Pensions regulator boss says BHS liability is circa £275m
Pension Protection Fund chief executive Alan Rubenstein told the parliamentary committee probing BHS’s collapse that the high-street chain has a pension liability estimated at £275m.
Rubenstein told the House of Commons business and work and pensions committees that the fund could cover the sum without increasing the annual levy paid by solvent pension schemes to fund his organisation.
Rubenstein also told the committees they should think about setting clear limits for recovery plans – admitting the 23-year period was "exceptionally" long.
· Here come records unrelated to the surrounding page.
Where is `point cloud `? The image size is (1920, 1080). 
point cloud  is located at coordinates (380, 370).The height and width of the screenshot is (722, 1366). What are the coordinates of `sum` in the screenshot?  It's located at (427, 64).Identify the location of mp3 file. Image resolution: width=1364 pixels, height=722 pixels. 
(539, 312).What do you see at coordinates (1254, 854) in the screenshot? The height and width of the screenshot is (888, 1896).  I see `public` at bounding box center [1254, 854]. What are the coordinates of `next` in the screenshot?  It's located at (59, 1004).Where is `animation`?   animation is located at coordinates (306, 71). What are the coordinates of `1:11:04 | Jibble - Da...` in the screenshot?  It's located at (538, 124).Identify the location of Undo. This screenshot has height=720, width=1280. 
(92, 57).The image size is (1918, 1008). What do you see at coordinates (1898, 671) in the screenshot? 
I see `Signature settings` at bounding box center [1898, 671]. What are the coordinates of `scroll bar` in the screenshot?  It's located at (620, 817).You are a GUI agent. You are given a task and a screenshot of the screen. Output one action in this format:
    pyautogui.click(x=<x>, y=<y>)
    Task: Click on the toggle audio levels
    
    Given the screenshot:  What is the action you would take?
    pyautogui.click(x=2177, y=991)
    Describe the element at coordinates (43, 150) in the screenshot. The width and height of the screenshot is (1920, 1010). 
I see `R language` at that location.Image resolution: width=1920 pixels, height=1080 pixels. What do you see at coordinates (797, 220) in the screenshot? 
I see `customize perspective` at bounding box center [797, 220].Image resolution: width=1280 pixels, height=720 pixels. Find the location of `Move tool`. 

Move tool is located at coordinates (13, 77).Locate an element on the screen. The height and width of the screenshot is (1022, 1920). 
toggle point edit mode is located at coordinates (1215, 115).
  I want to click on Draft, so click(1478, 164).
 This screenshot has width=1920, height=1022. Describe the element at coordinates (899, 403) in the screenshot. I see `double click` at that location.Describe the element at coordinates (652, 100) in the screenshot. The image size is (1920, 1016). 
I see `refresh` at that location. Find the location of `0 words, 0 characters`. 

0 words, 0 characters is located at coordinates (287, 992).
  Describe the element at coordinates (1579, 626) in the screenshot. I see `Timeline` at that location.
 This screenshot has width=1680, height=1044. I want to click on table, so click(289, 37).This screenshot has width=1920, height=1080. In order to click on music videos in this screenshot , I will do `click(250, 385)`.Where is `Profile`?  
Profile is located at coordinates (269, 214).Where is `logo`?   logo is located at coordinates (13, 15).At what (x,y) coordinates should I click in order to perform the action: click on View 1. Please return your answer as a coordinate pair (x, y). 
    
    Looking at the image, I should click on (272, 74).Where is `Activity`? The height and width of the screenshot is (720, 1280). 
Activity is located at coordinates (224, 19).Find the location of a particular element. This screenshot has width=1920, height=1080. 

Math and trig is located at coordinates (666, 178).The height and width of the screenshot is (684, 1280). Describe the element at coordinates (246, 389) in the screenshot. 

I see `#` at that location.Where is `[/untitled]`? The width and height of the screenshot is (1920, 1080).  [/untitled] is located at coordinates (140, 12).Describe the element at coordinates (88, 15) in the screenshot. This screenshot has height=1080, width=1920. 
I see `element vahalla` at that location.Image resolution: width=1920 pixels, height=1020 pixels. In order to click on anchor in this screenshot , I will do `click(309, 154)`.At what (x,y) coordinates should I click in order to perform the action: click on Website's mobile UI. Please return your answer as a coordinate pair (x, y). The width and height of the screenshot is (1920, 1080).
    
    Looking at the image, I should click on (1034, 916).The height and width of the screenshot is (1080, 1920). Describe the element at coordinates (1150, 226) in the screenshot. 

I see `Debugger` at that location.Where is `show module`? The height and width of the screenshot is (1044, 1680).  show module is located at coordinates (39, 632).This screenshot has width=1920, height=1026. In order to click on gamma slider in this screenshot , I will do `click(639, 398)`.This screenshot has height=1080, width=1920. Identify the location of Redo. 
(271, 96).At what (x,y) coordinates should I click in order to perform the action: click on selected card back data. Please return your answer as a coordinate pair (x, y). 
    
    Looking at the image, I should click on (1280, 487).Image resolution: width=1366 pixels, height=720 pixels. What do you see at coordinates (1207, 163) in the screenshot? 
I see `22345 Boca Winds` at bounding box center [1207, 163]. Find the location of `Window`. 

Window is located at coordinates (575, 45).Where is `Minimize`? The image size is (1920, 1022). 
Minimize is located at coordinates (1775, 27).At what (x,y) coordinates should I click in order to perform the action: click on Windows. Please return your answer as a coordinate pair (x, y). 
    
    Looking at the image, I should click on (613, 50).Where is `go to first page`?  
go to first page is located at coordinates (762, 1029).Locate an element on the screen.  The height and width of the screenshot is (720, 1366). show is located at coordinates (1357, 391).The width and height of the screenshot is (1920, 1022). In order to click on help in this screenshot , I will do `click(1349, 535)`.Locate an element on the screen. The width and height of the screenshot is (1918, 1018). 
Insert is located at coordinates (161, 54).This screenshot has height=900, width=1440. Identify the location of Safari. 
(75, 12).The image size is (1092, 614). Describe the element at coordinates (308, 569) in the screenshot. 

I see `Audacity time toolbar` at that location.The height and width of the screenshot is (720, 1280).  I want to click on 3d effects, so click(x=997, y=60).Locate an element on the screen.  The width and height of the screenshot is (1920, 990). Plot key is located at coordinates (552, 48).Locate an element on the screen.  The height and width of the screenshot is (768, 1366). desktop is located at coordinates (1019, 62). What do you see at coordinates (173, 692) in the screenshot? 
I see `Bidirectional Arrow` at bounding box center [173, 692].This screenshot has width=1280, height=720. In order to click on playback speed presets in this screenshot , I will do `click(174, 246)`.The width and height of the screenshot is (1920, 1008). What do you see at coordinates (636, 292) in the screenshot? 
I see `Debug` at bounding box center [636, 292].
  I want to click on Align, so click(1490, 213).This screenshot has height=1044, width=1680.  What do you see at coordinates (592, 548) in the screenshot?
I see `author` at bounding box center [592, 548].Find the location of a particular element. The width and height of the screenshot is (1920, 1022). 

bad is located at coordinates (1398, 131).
Go Outdoors hires KPMG to seek new potential investors
Go Outdoors is examining a possible sale of the privately owned outdoor goods retail chain as it hired KPMG to run the process, according to Financial Times.
The Sheffield-headquartered retailer’s chief executive Chris Matthews said that it was in the ‘initial stages’ of talks with potential investors to spur further expansion of the business.
Matthews did not say whether the owners were considering a full or partial sale of the UK chain.
Cold weather and cautious consumer spending drags April retail sales down
Like-for-like retail sales suffered their biggest decline since last August, falling 0.9% in April on a year earlier, mainly due to cold weather and more cautious shoppers.
Total sales remained flat over last year, according to the BRC-KPMG retail sales monitor.
Footwear and fashion category recorded a ‘poor month’ as the cold spell affected sales of spring and summer clothing lines, the report found.
Food sales rose last month for the first time since the beginning of the year, while furniture and home accessories sales also grew.
BRC’s chief executive Helen Dickinson said: “Overall, flat total sales mask a very mixed picture; some retailers benefiting from the healthy housing market, while others are evidently more susceptible to the effects of lower consumer confidence and a higher proportion of disposable income going into leisure and entertainment.
“The same trends as March continued, with outerwear, knitted leggings and essentials like socks and underwear continuing to do well, while dresses, shorts and T-shirts showed significant declines.”